== Extracted information ==
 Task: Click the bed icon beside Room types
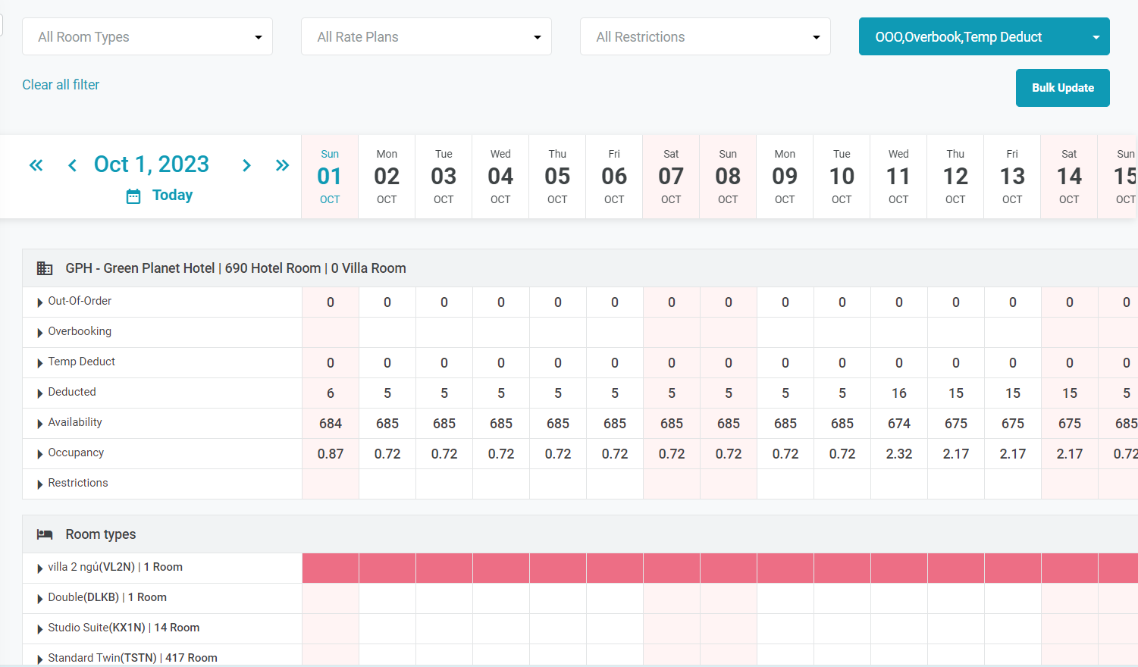point(45,534)
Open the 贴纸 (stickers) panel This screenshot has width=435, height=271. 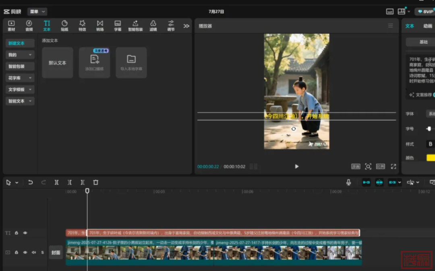click(64, 25)
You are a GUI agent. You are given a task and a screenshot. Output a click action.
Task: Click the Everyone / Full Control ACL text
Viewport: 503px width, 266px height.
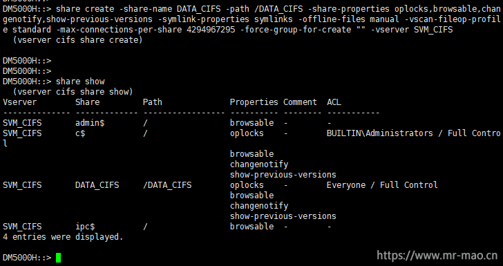click(382, 185)
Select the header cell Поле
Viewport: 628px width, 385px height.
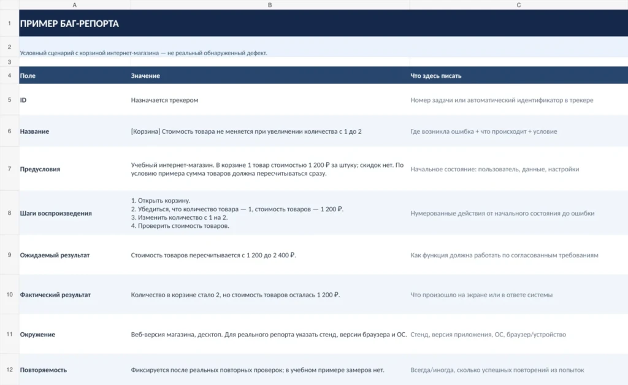tap(74, 76)
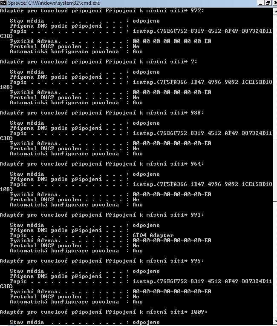The width and height of the screenshot is (277, 326).
Task: Click the '6TO4 Adapter' description text
Action: (153, 235)
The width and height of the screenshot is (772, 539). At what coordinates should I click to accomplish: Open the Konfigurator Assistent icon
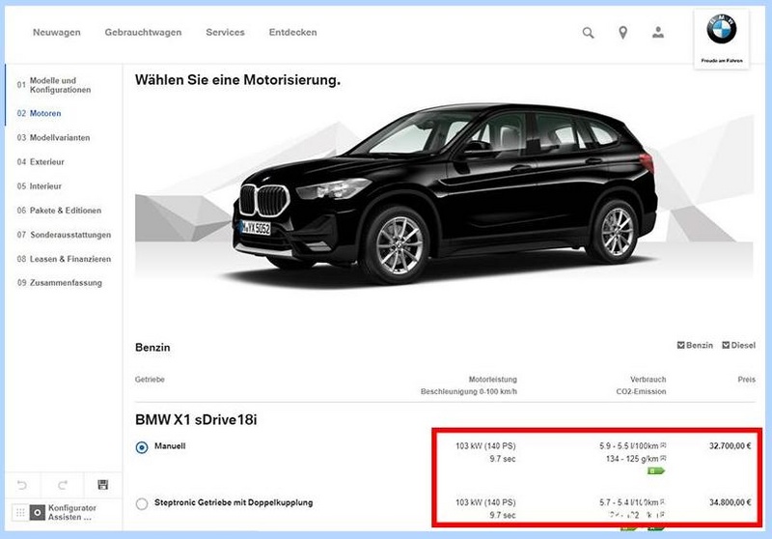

== What the task asks ==
Omit the pictures. Write out exactly the lines from the one containing "Viewport: 628px width, 385px height." through the last line of the entries, both of them included.

== Response to this task ==
Viewport: 628px width, 385px height.
tap(74, 76)
The width and height of the screenshot is (277, 326).
Task: Click the '6TO4 Adapter' description text
Action: (153, 235)
The width and height of the screenshot is (772, 539). At what coordinates should I click to accomplish: Open the Konfigurator Assistent icon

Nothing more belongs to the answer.